Formal hat sich besonders seit Dan Browns Davinci- Code die wechselnde Erzählung in zwei zeitlichen Ebenen (je ein Kapitel Gegenwart wechselnd mit einem Kapitel Vergangenheit, bis sich beide Handlungsstränge kurz vor dem Schluss zu einem vereinen)  wie eine Seuche bei den Romanschreibern eingeschlichen.

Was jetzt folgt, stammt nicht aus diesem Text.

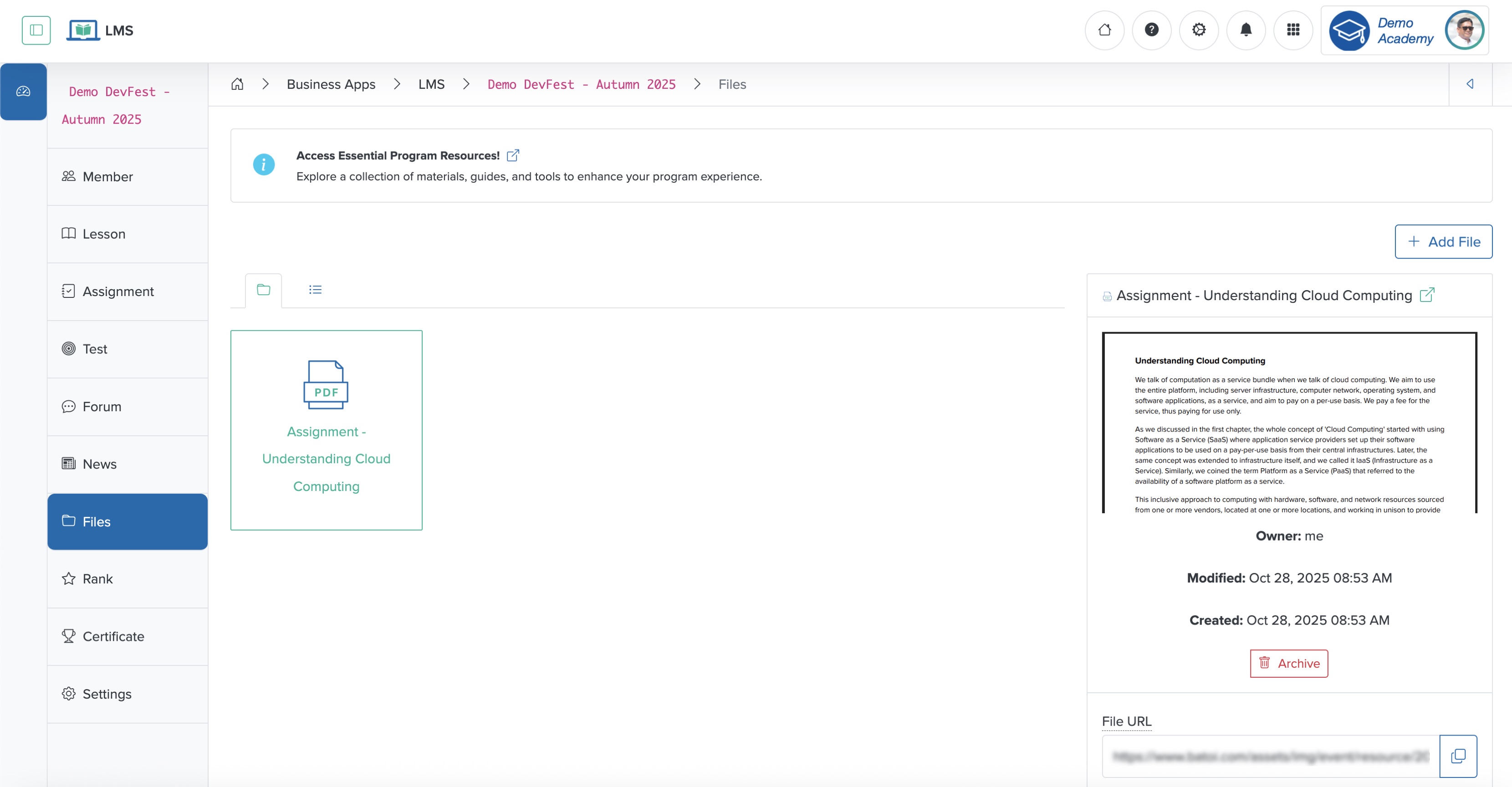Click the Add File button
Viewport: 1512px width, 787px height.
pos(1443,241)
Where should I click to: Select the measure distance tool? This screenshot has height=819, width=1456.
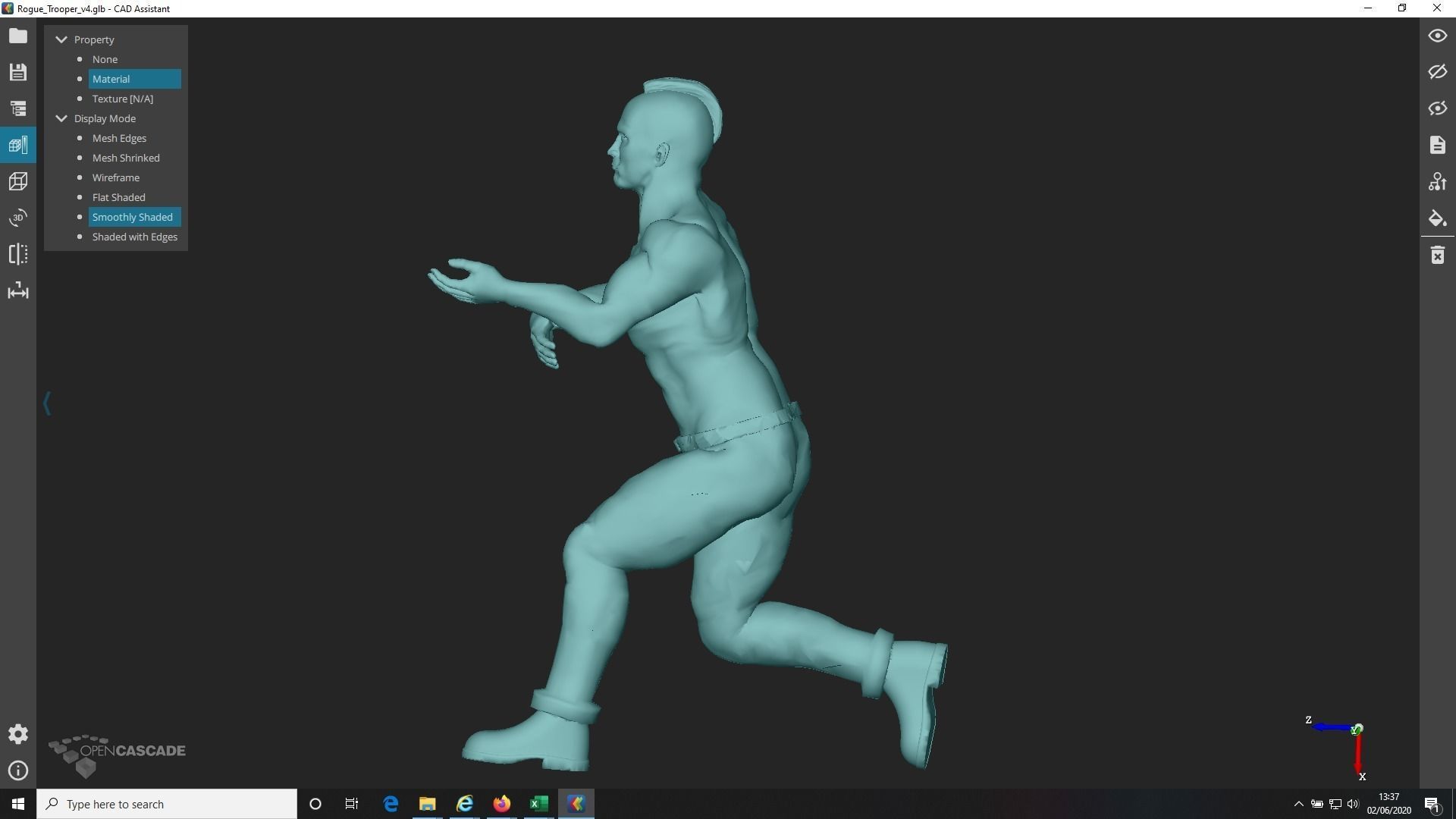(x=18, y=291)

Zum Umfang zeigt sich, dass Verleger offenbar Romane mit mindestens 200 bis maximal 500 Seiten sich wünschen. Die Folge ist, dass nun in vielen  Manuskripten durchgehend mit Schilderung von Nichtigkeiten Volumen gemacht wird, oder dass nach etwa 2/3 des Umfanges plötzlich eine krampfhafte Dehnung der Handlung einsetzt, um den gewünschten Umfang zu erreichen.

 

  1. 3. Zeitgeist. Neben einer gelungenen Handlung ist für eine Hervorhebung durch Kritiker von zunehmender Bedeutung, inwieweit dem Schreiber es neben dem Handwerklichen gelungen ist, neue, den Zeitgeist widerspiegelnde Elemente einzubringen bzw. solche zu erfinden. So war z. B. seinerzeit durch Franz Kafka (1883 -1924) in der Zeit des aufkommenden Surrealismus der Gag, in Romanen den Sinn des Ganzen offen zu lassen. Derzeit hat, als aktuelles Beispiel, die deutsch schreibende Ungarin Terézia Móra den deutschen Buchpreis 2013 für „Das Ungeheuer“ wohl in erster Linie für die Neuheit einer  auf  jeder  Seite formal doppelten  Handlung erhalten.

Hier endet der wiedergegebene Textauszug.